Supplied records:
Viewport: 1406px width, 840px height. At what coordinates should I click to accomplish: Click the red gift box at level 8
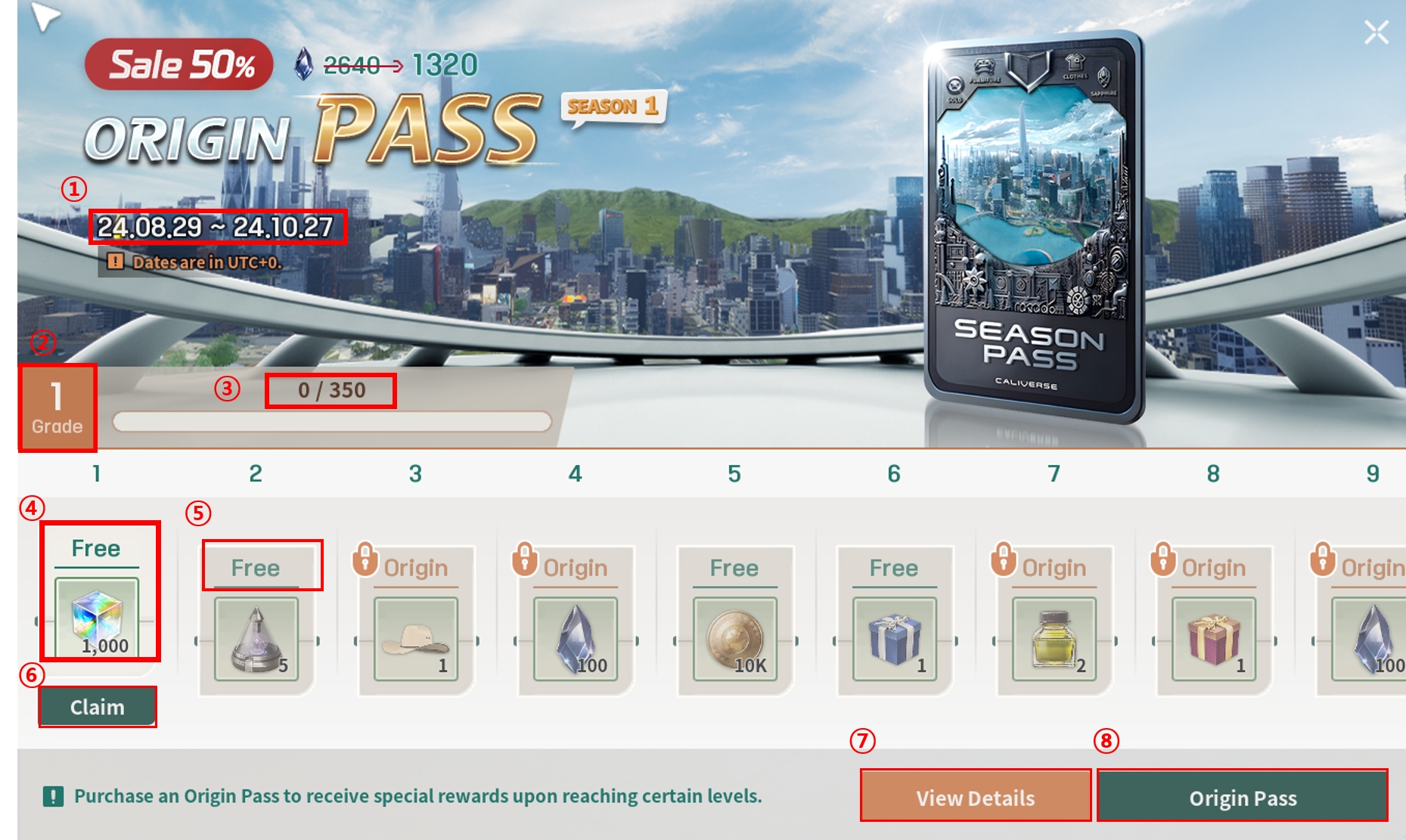click(x=1213, y=639)
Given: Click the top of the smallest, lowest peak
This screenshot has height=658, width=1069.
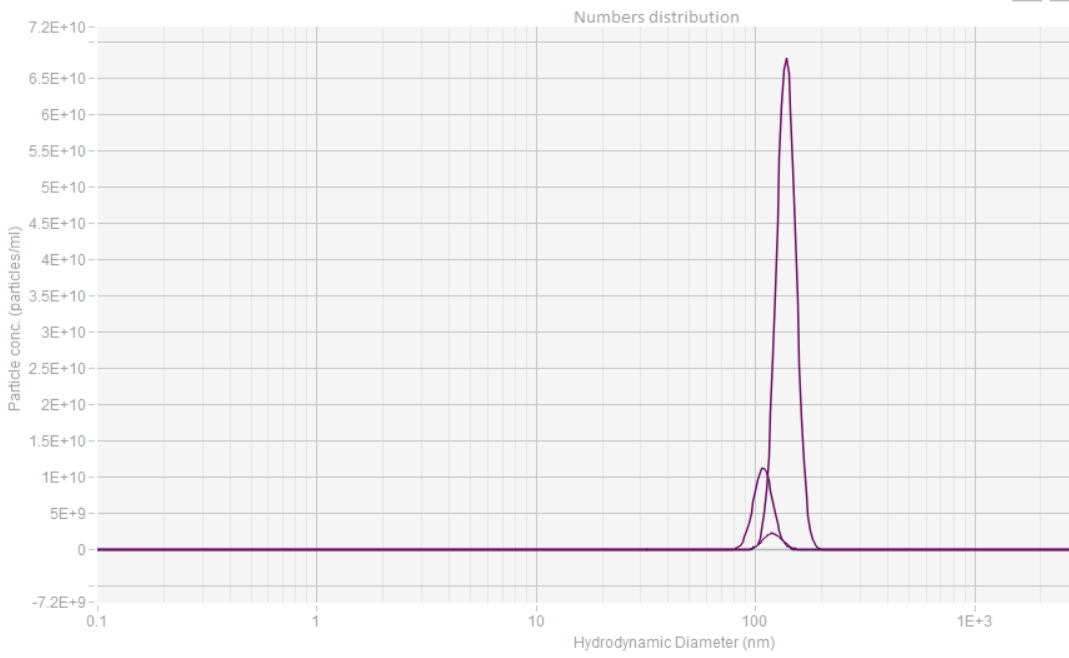Looking at the screenshot, I should coord(772,533).
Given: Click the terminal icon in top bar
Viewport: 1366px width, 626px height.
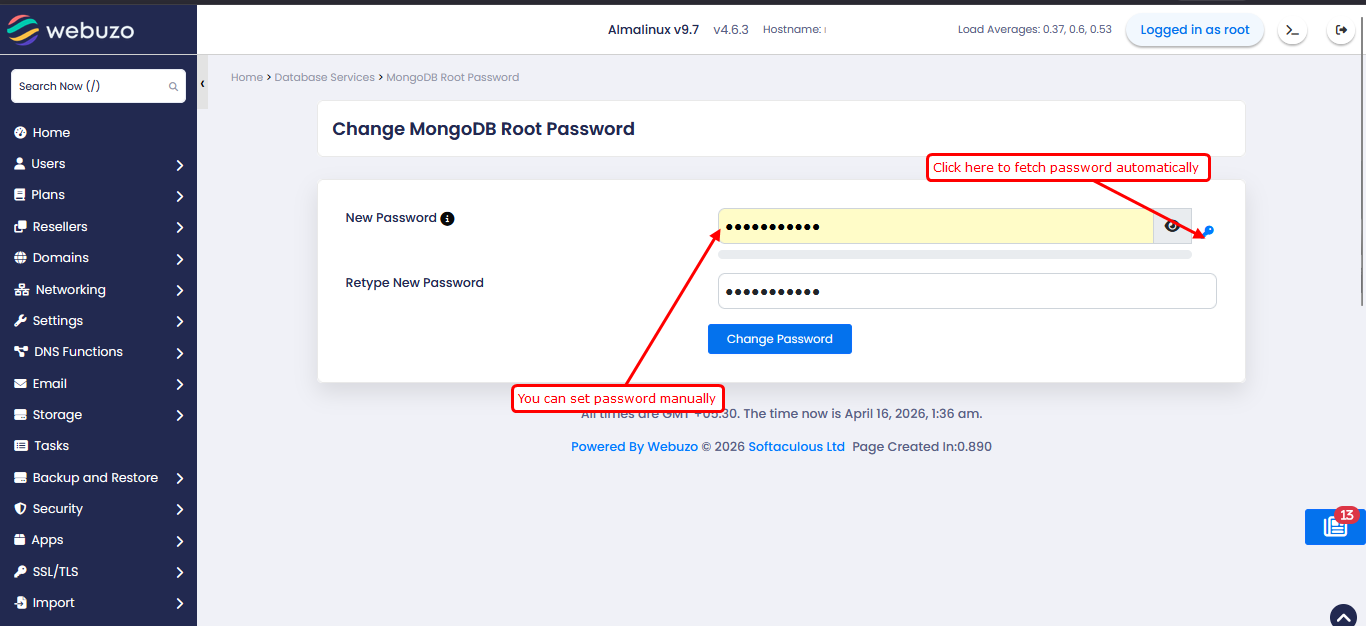Looking at the screenshot, I should 1292,31.
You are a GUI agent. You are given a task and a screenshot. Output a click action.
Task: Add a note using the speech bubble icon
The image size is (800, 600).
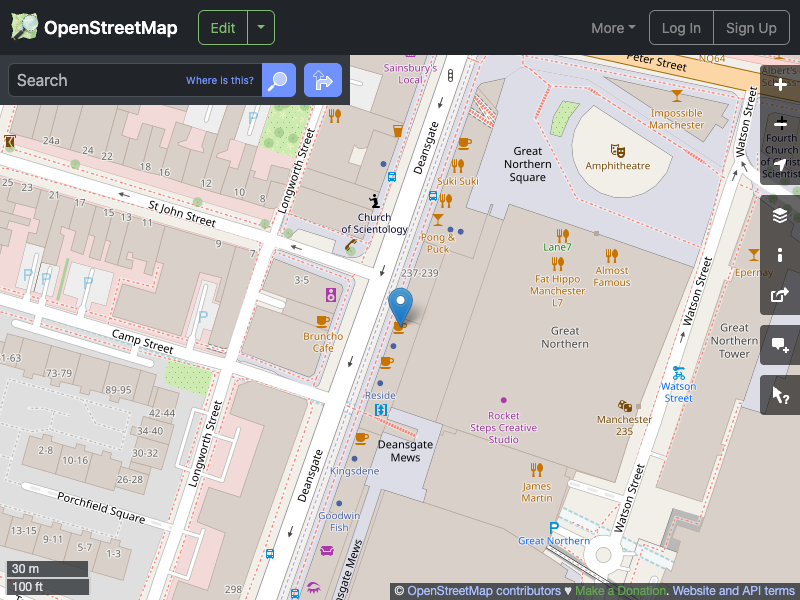coord(780,345)
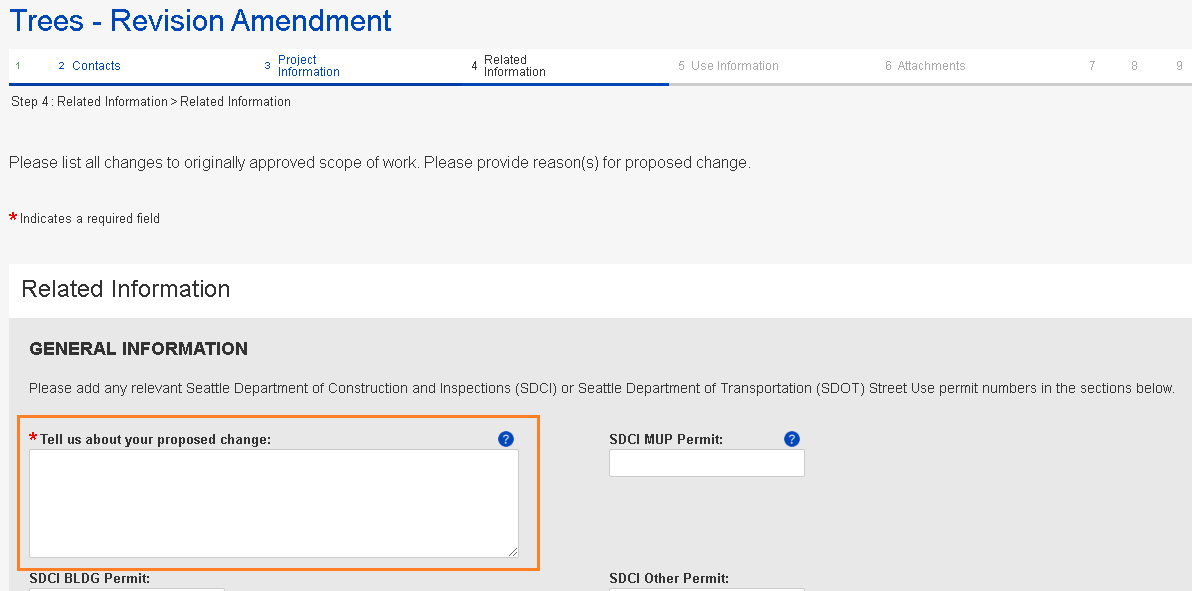Click the textarea resize grip handle
The height and width of the screenshot is (591, 1192).
(x=513, y=551)
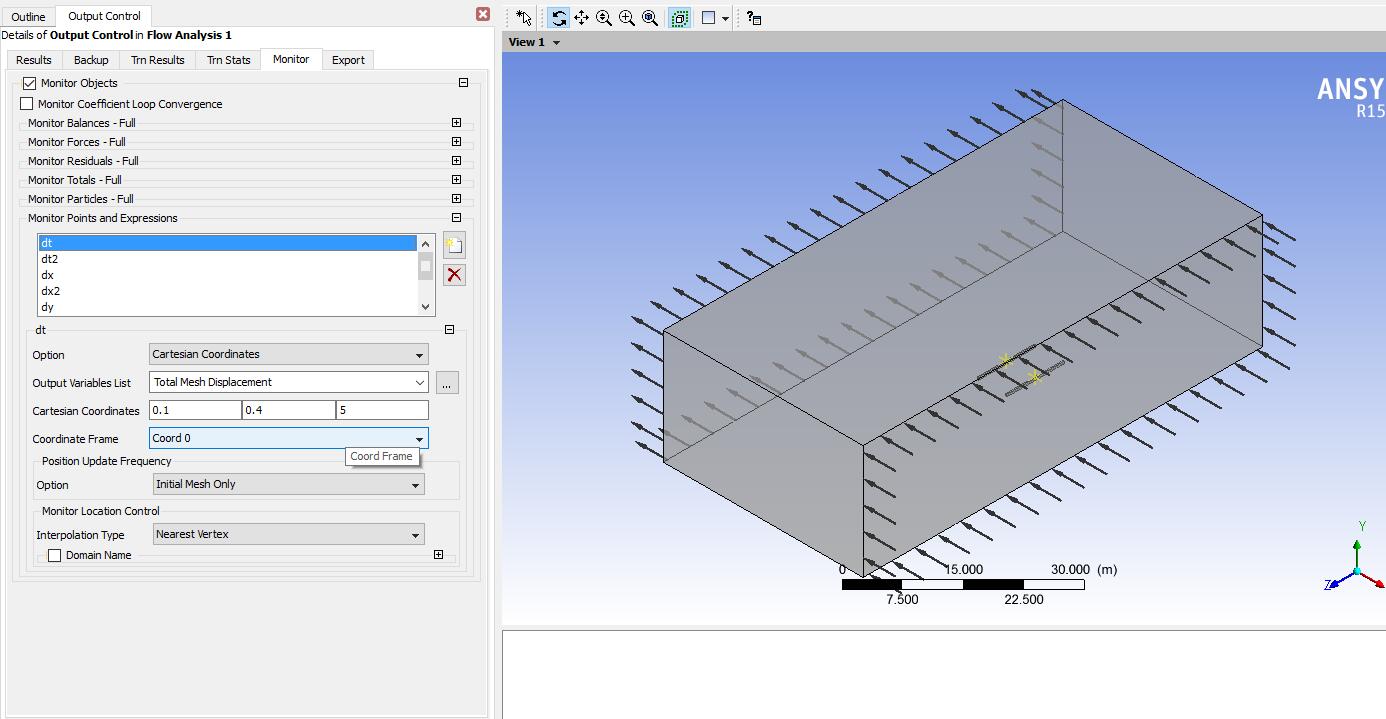Click the Zoom Box tool
The height and width of the screenshot is (719, 1386).
coord(627,18)

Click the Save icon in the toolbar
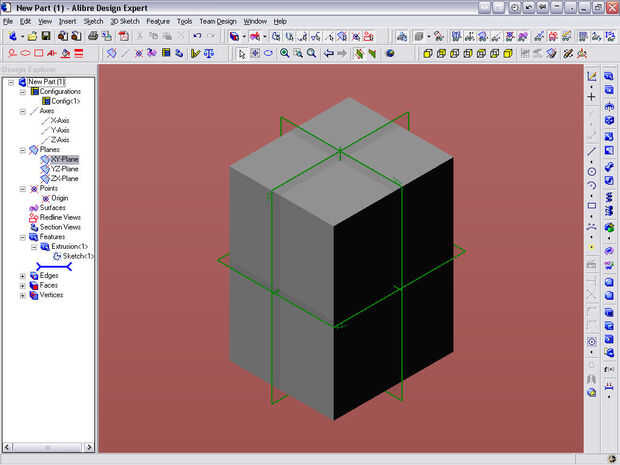click(46, 36)
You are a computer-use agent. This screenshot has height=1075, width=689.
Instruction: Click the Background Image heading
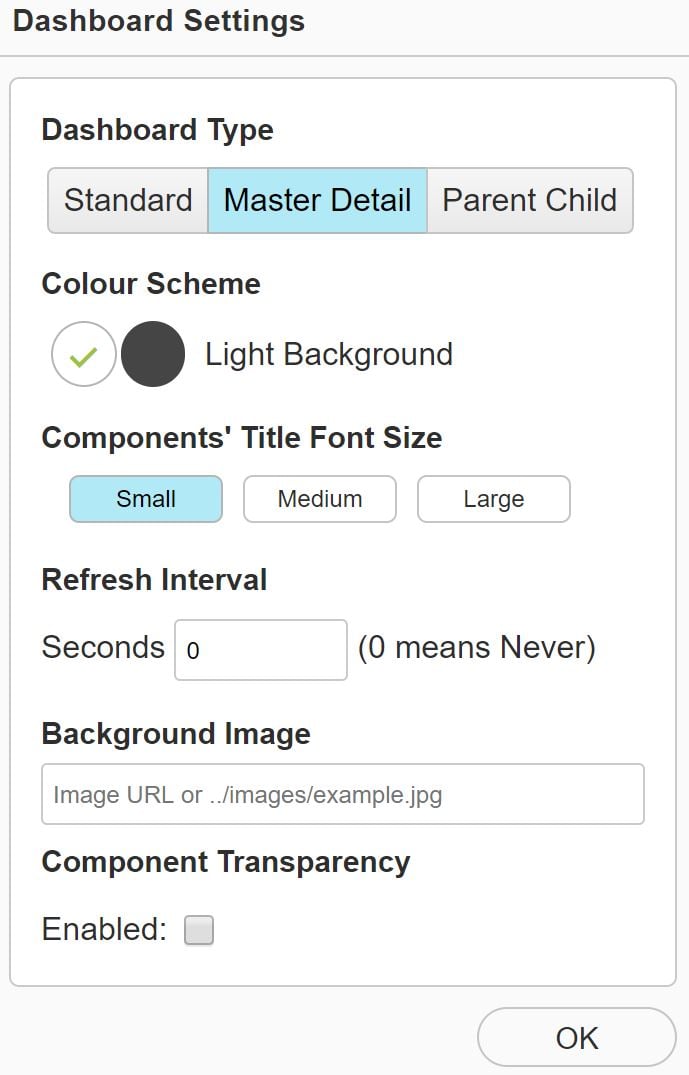click(x=175, y=733)
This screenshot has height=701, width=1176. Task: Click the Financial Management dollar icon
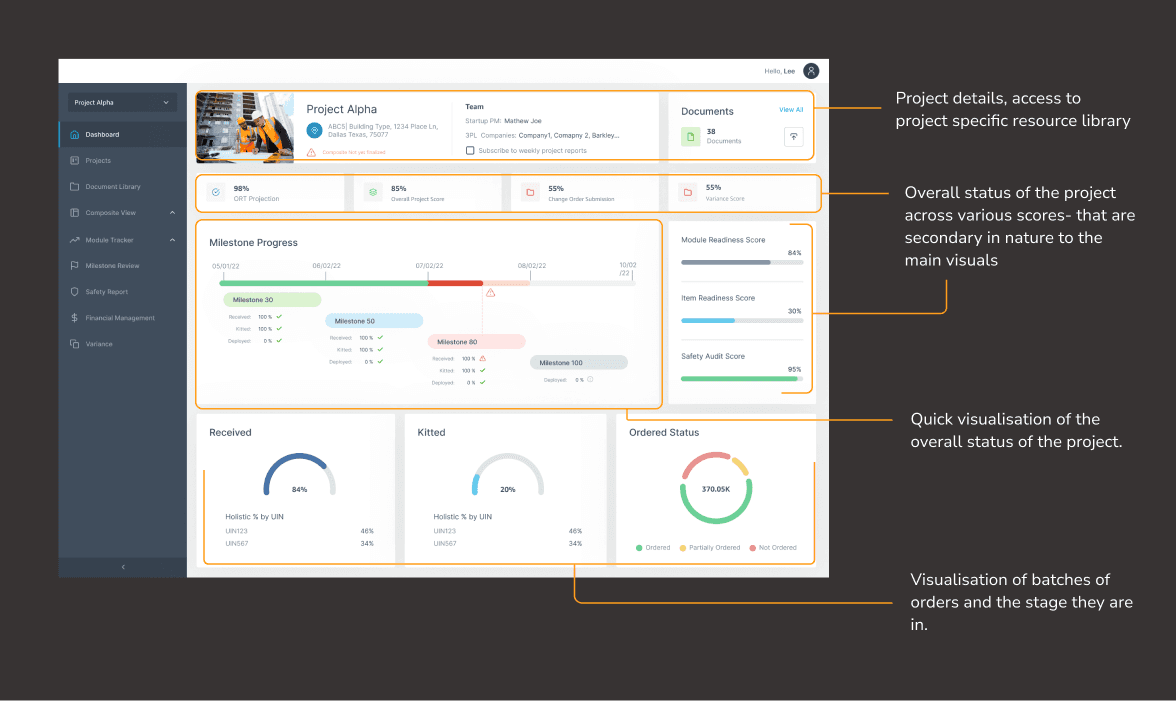[74, 317]
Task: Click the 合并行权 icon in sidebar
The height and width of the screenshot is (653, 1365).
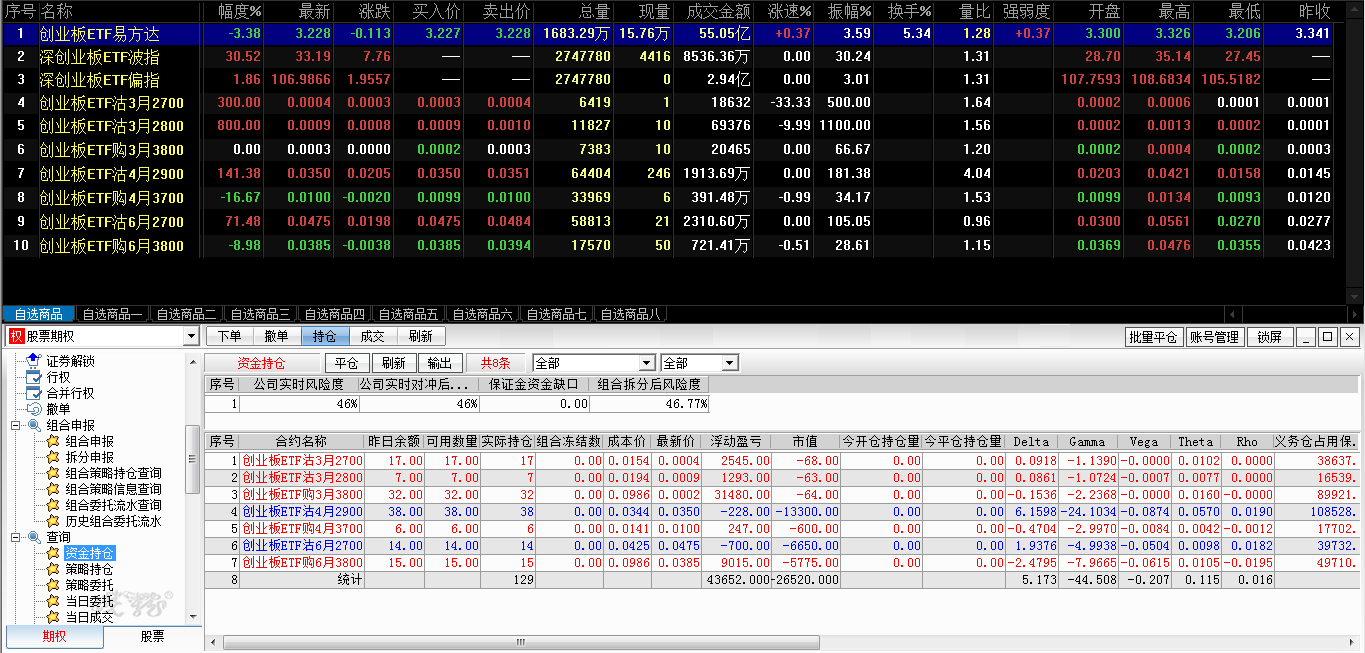Action: point(34,393)
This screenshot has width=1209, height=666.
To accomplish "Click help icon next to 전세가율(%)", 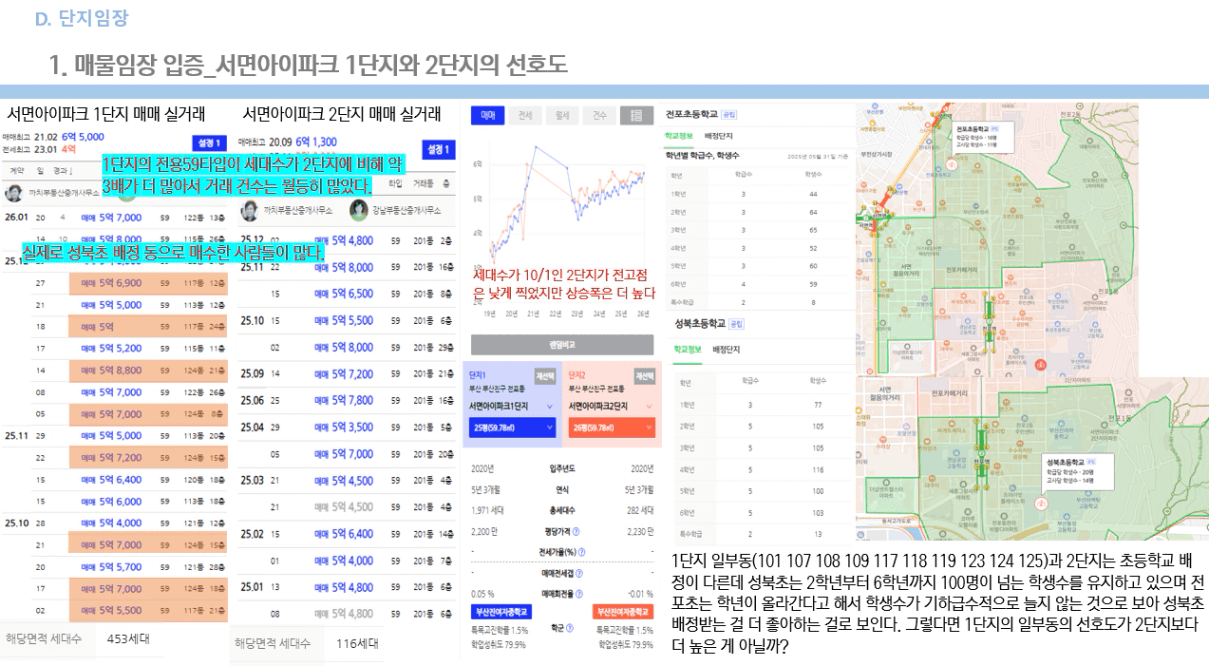I will [x=584, y=551].
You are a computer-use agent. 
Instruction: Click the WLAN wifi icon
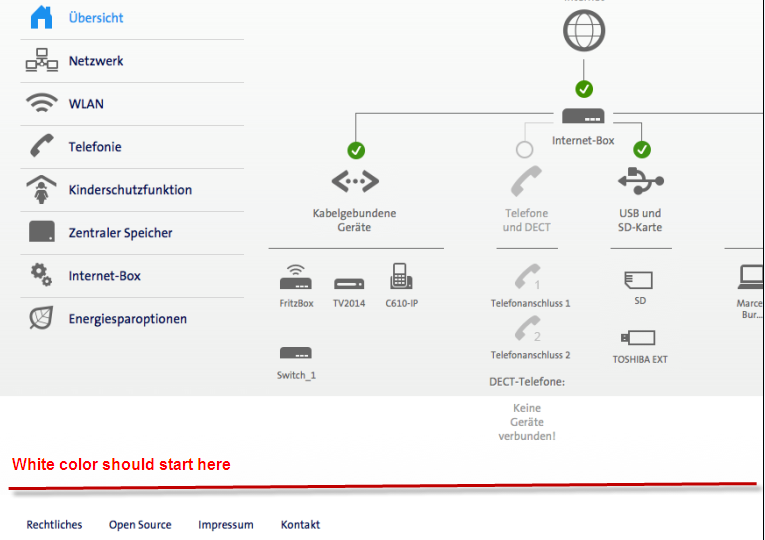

Set exercise: Print the records above from the line with "Given: Click the terminal icon in top bar" to the line with "click(46, 36)", both lines included, with the same wording. Leave out the pictures.

Output for this task:
Given: Click the terminal icon in top bar
Viewport: 1366px width, 626px height.
Looking at the screenshot, I should 1292,31.
You are a GUI agent. You are given a task and a screenshot. Output a click action.
Task: Add a note using the speech bubble icon
The image size is (800, 600).
coord(780,345)
Click the textarea resize grip handle
The height and width of the screenshot is (591, 1192).
(x=513, y=551)
Click the Zoom Box tool
The height and width of the screenshot is (719, 1386).
coord(627,18)

Click the Save icon in the toolbar
click(46, 36)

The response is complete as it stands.